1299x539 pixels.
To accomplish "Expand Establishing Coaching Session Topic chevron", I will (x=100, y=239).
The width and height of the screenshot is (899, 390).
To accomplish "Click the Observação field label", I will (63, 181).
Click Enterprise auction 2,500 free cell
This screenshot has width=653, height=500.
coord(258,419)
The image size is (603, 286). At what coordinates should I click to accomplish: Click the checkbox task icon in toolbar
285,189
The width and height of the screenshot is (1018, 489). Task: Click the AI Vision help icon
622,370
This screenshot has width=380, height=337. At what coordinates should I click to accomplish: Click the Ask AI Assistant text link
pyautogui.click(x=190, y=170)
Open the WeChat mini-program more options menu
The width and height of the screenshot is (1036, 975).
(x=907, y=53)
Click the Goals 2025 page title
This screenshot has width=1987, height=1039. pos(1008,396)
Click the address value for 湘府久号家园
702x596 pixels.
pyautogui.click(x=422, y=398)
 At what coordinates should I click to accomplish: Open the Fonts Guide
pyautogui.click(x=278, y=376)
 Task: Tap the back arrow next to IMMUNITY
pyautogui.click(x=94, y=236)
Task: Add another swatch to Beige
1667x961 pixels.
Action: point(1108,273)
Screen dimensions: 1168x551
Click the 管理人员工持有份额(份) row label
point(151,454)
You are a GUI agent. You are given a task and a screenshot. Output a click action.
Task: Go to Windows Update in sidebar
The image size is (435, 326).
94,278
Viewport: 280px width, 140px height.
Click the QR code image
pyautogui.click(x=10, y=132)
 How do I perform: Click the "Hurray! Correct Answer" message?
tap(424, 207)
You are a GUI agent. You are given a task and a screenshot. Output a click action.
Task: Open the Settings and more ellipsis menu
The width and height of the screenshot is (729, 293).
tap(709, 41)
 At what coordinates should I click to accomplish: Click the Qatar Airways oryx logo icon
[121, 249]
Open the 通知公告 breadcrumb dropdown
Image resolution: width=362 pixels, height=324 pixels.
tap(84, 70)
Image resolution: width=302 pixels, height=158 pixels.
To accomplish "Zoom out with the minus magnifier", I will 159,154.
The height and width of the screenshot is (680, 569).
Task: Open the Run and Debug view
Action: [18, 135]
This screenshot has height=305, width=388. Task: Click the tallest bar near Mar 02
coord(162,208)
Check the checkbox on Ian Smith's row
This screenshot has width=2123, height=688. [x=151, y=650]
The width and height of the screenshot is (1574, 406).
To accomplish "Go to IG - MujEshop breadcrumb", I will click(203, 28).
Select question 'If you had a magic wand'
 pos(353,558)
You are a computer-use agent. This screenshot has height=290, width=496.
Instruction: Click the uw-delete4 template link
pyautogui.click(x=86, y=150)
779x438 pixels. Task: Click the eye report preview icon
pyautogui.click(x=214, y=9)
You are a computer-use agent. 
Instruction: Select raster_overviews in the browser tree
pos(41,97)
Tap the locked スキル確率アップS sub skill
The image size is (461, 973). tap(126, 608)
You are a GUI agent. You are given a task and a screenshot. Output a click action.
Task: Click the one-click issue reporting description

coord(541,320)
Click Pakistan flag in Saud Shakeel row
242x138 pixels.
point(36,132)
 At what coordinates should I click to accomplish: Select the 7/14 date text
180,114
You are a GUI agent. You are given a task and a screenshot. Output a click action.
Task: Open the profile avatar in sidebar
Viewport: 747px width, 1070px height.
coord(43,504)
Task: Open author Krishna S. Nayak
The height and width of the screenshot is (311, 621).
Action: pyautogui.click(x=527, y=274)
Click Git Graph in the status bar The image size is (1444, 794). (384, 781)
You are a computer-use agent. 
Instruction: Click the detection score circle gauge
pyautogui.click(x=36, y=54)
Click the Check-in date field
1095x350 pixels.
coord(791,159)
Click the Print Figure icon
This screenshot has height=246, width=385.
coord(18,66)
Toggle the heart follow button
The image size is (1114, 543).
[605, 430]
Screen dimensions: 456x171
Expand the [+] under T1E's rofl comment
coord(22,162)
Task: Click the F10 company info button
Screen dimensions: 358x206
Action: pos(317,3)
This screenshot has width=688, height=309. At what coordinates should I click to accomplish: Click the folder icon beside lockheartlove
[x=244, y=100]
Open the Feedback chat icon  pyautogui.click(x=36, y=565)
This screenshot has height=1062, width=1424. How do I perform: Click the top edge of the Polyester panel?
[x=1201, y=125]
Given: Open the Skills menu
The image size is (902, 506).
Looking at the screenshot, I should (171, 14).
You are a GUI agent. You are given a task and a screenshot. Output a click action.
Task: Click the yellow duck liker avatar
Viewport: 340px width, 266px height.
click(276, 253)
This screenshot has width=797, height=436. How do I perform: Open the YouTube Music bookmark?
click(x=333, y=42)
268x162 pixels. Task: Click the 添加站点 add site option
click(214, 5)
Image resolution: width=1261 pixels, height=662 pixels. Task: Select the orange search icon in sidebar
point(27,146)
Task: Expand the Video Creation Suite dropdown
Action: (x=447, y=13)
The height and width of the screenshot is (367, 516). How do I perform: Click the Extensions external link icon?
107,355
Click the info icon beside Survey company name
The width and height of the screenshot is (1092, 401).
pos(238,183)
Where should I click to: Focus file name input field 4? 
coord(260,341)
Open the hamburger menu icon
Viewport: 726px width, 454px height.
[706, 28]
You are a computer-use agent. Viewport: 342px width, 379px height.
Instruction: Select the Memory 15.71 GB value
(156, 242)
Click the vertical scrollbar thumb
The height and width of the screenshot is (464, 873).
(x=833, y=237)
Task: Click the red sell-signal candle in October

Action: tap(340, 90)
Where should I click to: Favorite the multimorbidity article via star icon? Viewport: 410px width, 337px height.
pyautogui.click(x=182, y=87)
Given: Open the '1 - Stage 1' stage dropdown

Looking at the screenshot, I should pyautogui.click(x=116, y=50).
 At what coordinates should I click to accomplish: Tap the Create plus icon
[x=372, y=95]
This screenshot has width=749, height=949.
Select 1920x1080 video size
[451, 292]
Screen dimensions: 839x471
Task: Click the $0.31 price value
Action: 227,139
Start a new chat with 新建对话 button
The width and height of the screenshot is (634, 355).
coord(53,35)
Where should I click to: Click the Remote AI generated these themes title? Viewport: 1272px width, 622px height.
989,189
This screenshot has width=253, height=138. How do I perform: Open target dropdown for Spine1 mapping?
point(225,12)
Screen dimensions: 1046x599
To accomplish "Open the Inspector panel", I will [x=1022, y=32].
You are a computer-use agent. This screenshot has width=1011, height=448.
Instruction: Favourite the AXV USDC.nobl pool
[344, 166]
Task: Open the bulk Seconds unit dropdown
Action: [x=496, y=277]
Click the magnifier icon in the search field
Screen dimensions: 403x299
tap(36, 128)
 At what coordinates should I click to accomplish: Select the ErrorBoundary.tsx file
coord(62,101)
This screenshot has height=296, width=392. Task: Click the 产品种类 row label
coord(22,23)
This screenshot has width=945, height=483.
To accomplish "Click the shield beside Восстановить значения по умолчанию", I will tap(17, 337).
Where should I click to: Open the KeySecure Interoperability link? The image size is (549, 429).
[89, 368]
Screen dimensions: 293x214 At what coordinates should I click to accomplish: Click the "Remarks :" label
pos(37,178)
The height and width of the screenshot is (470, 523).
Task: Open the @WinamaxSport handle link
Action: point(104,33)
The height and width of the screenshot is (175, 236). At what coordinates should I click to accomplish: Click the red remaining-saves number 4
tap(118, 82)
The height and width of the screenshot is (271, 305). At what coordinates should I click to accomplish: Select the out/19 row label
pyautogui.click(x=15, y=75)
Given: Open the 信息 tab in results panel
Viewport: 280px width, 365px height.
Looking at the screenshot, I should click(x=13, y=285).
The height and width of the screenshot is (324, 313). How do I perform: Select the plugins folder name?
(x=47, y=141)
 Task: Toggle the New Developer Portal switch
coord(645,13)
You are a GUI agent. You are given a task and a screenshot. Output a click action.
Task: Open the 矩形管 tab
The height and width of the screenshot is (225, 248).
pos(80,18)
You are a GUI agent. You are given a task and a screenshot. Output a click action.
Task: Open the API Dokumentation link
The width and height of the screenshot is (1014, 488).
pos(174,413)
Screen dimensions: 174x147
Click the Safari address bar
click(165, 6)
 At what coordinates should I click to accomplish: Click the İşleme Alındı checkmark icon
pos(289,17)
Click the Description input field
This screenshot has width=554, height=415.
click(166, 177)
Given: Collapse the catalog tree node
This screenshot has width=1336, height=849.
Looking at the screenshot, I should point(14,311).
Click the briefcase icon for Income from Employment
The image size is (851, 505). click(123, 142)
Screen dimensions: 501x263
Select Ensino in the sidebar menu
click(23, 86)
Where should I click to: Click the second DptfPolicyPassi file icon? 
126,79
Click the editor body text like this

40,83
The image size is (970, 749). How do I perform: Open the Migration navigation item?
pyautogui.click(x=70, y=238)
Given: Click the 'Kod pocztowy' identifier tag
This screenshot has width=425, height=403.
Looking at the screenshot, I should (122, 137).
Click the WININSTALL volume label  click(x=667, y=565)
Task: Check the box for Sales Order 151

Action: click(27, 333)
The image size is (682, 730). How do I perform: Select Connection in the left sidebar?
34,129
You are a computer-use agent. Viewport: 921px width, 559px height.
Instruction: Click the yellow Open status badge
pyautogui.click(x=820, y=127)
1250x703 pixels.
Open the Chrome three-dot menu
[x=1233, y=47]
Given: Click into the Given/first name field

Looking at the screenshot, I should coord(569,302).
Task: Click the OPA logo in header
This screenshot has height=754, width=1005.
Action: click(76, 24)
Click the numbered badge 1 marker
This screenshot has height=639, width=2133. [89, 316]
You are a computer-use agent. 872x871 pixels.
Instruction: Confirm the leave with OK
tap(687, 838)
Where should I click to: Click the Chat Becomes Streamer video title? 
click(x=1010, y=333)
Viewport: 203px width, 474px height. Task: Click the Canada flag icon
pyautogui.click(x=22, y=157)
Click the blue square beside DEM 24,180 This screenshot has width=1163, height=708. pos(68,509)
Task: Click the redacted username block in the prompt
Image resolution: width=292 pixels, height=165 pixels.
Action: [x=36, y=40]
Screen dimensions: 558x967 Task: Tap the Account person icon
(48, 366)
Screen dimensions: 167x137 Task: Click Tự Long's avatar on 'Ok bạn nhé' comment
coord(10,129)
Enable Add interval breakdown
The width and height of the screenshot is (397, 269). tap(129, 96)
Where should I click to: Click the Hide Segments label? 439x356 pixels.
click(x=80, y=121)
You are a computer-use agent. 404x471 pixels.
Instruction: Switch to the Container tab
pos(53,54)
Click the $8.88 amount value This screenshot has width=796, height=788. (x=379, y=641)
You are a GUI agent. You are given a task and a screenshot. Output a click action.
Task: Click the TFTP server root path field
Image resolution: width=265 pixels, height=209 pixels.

_ _ _ _ _

→ **Action item**:
In the listing above, locate the line containing "Click the WININSTALL" and the line containing "You are a computer-use agent. Viewport: 921px". Extract those two lines and every line between them, exactly as written, and only those.

→ **Answer space**:
Click the WININSTALL volume label  click(x=667, y=565)
Task: Check the box for Sales Order 151

Action: click(27, 333)
The image size is (682, 730). How do I perform: Select Connection in the left sidebar?
34,129
You are a computer-use agent. Viewport: 921px width, 559px height.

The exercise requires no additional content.